Alice’s was a patient faith experienced by few. She clung tightly to the long view of eternity, to the long view of God’s Kingdom, and to an abiding faith that God in Christ by the Spirit abided with her – and heard each and every one of those half-century’s worth of prayers for her boy. Alice stuck with prayer, because she knew the Lord was sticking with her. 

That’s a truth hard to reconcile with a world as fractured as ours. But the fruit of patience inspires us to keep trying, as we patiently stick with the God who patiently sticks with us. Our patience arises from assurance that Christ by his Spirit remains with us. Jesus has, in a very real sense, already returned by coming to us through the fiery breath of the Holy Spirit. By the Spirit, Christ is already with us in an ever-present warm and loving way. So also, then, in a very real sense, Christ’s eventual bodily return simply fulfills what we already enjoy – by God’s amazing grace.

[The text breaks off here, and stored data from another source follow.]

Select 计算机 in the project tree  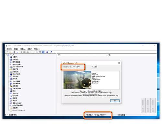(x=15, y=57)
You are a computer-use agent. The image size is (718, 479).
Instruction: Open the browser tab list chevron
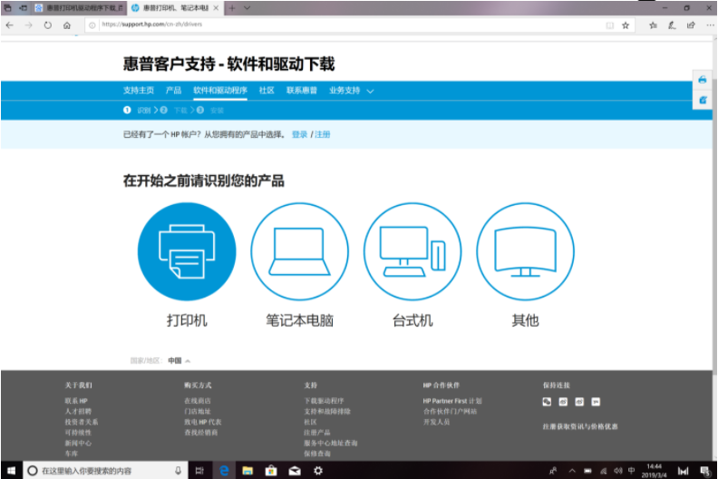(x=247, y=7)
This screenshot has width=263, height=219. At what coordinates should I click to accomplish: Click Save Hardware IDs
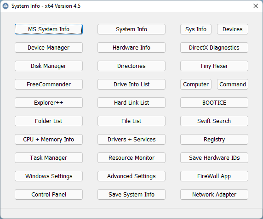[214, 158]
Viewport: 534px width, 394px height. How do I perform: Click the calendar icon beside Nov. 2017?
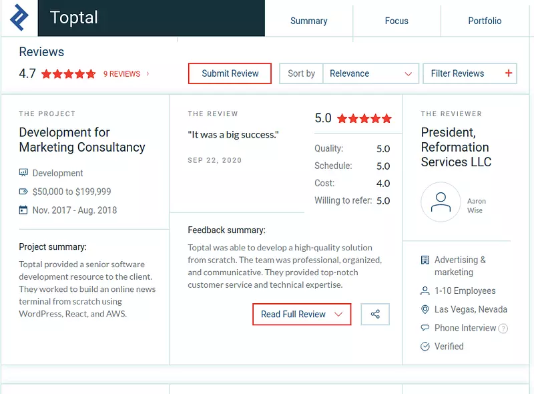[23, 210]
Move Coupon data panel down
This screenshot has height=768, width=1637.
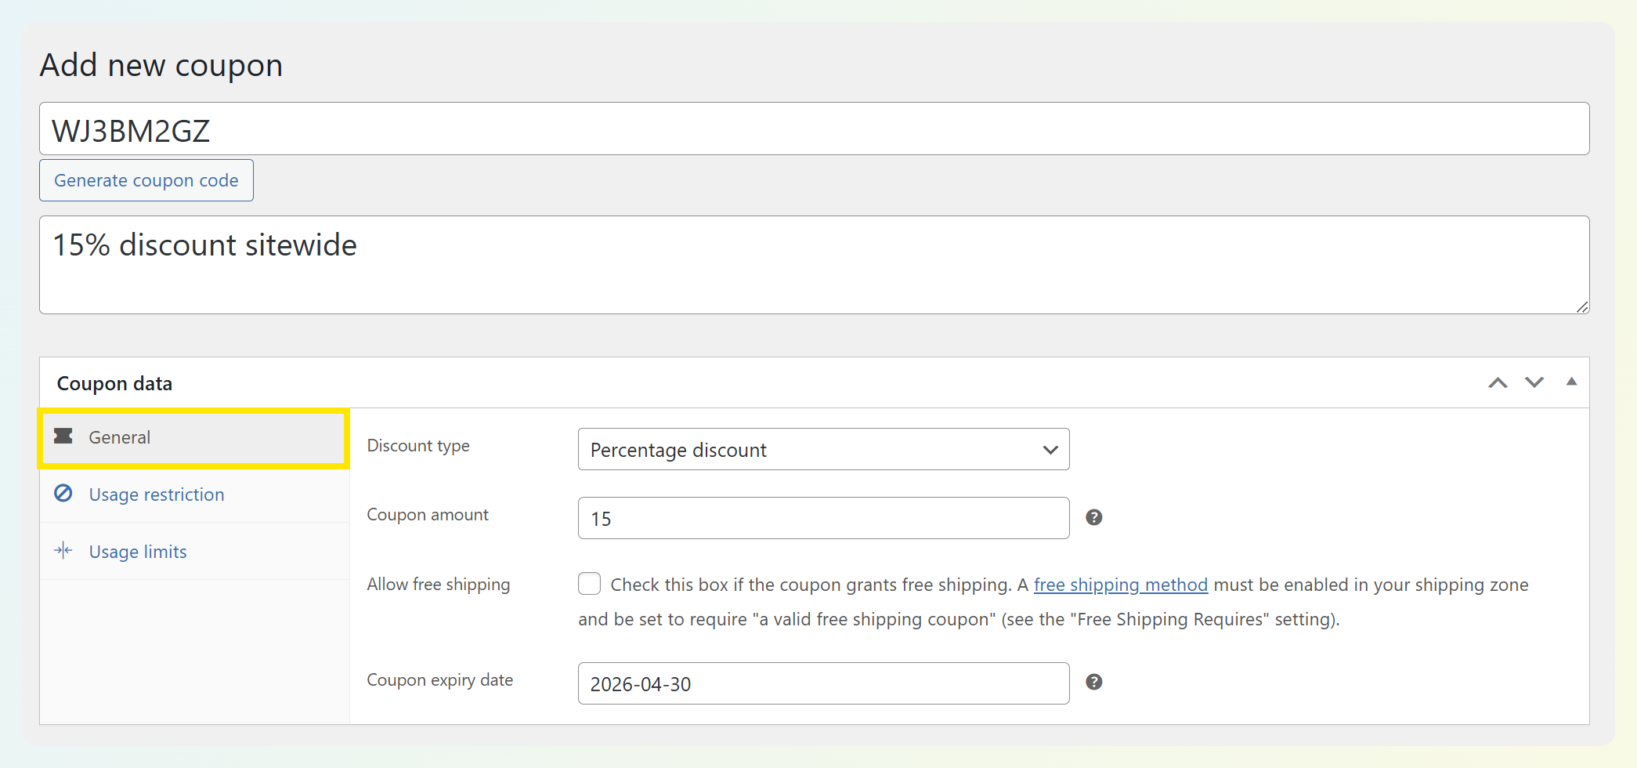tap(1534, 382)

That’s why Peter can write that, though we look forward to a glorious future, we now strive to live holy, blameless, and thus glorious lives that are at peace with God. No need to fret or obsess about the particulars of what actually will happen when God dramatically renews all things upon Christ’s return.

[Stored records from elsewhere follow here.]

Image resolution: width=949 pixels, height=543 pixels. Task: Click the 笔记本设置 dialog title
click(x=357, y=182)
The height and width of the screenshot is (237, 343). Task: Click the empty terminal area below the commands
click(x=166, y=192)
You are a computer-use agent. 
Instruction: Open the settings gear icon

Of course, there are days when Jesus’s followers are tempted to lose patience with God’s patience: When people suffer, when creation groans for a Savior, we cry out in prayer, “Come, Lord Jesus.” And we wait for God’s thundering response of “yes.” And all the while we wait, we put God’s patience to good use – by word and deed, spreading the Good News as far and wide as possible, and loving our neighbors as we ourselves would want to be loved.

So no, God isn’t slow to keep God’s promise of returning Jesus to earth. Maybe, in fact, God is waiting to send Christ back not just because God longs for people to receive God’s grace by faith, but also because God isn’t yet done transforming God’s precious, dearly beloved people. And so in hope we anticipate good things: God is in charge; God is working it out, and God’s patience in all this just gives the Gospel a chance to grow and to spread more and more.

And that is a fine thing: A sweet taste of heaven that’s well worth the wait. Just goes to show you what a little prayer can do!

Glory be to Father, Son, and Spirit. Amen, and amen!

Pastor Grant M. VanderVelden shared this message during worship on Sunday, May 31, 2026, at First Presbyterian Church in Waukon, Iowa, USA. Scholarship, commentary, and reflection by Doug Bratt, Scott Hoezee, and Stan Mast inform the message.